Analizziamo la figura di Circe, conosciuta come perfida maga ingannatrice. Ma è soltanto questo?
arlando di antichità greca e romana, di miti ed epica, immediatamente sono i corpi possenti degli eroi, le gesta scabrose e terribili degli dèi a venirci in mente, a farci tornare con una memoria recondita a un immaginario di violenza, meraviglia e mascolinità. Eppure ad inserirsi nella grande Storia antica non sono solo uomini: dalla tela di Penelope al filo di Arianna, dalle profezie di Cassandra alla magia di Circe, donne potenti, rivoluzionarie nel loro essere intrinsecamente fossilizzate, oggi ci parlano e ci raccontano a gran voce le loro storie di ribellione, amore, odio, inganno, tradimento, sopravvivenza.

*-*-*

* Consegna 1 *
Trasforma in un elenco numerato le righe delle voci qui sotto, saltando quelle vuote. Escludi le immagini dalla risposta.

*-*-*

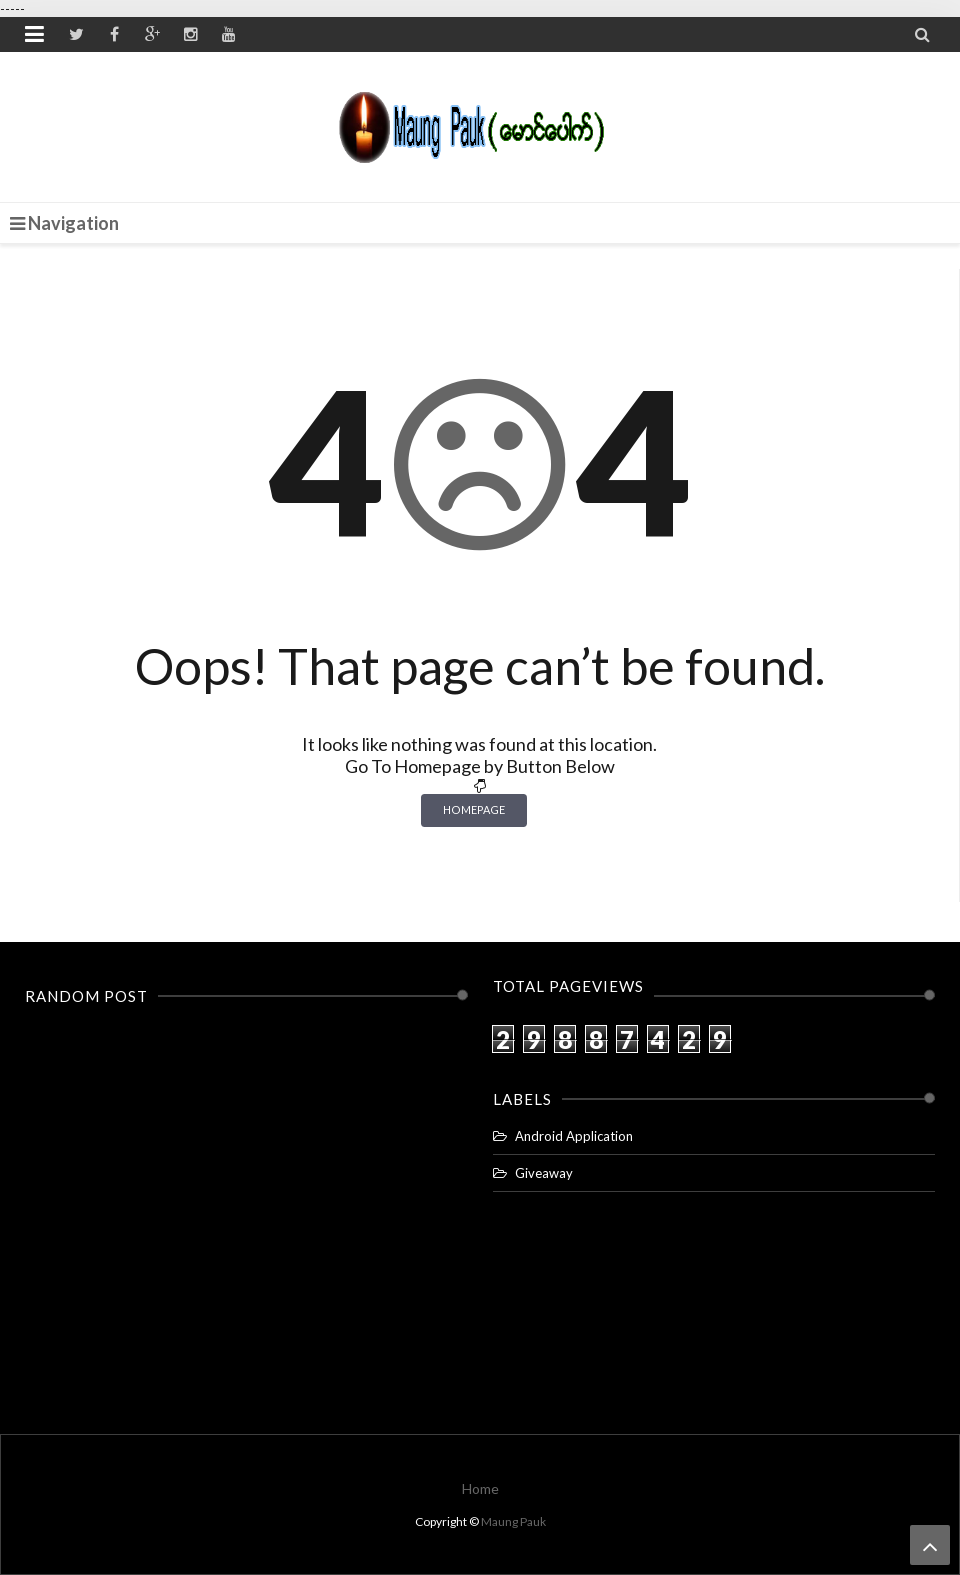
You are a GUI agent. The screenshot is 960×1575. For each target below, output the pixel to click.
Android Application (574, 1136)
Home (480, 1488)
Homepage (474, 809)
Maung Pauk (513, 1521)
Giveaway (544, 1173)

*-*-*

* Consegna 2 *
Secondo il testo su Circe, perché nella grande Storia antica non ci sono solo uomini? Rispondi in una o due frasi.

* Risposta 1 *
1. You are a GUI agent. The screenshot is 960×1575. For each target below, output the pixel to click.
2. Android Application (574, 1136)
3. Home (480, 1488)
4. Homepage (474, 809)
5. Maung Pauk (513, 1521)
6. Giveaway (544, 1173)

* Risposta 2 *
Perché nella grande Storia antica si inseriscono anche donne potenti, come Penelope con la sua tela, Arianna con il suo filo, Cassandra con le sue profezie e Circe con la sua magia. Queste donne oggi raccontano a gran voce le loro storie di ribellione, amore, odio, inganno, tradimento e sopravvivenza.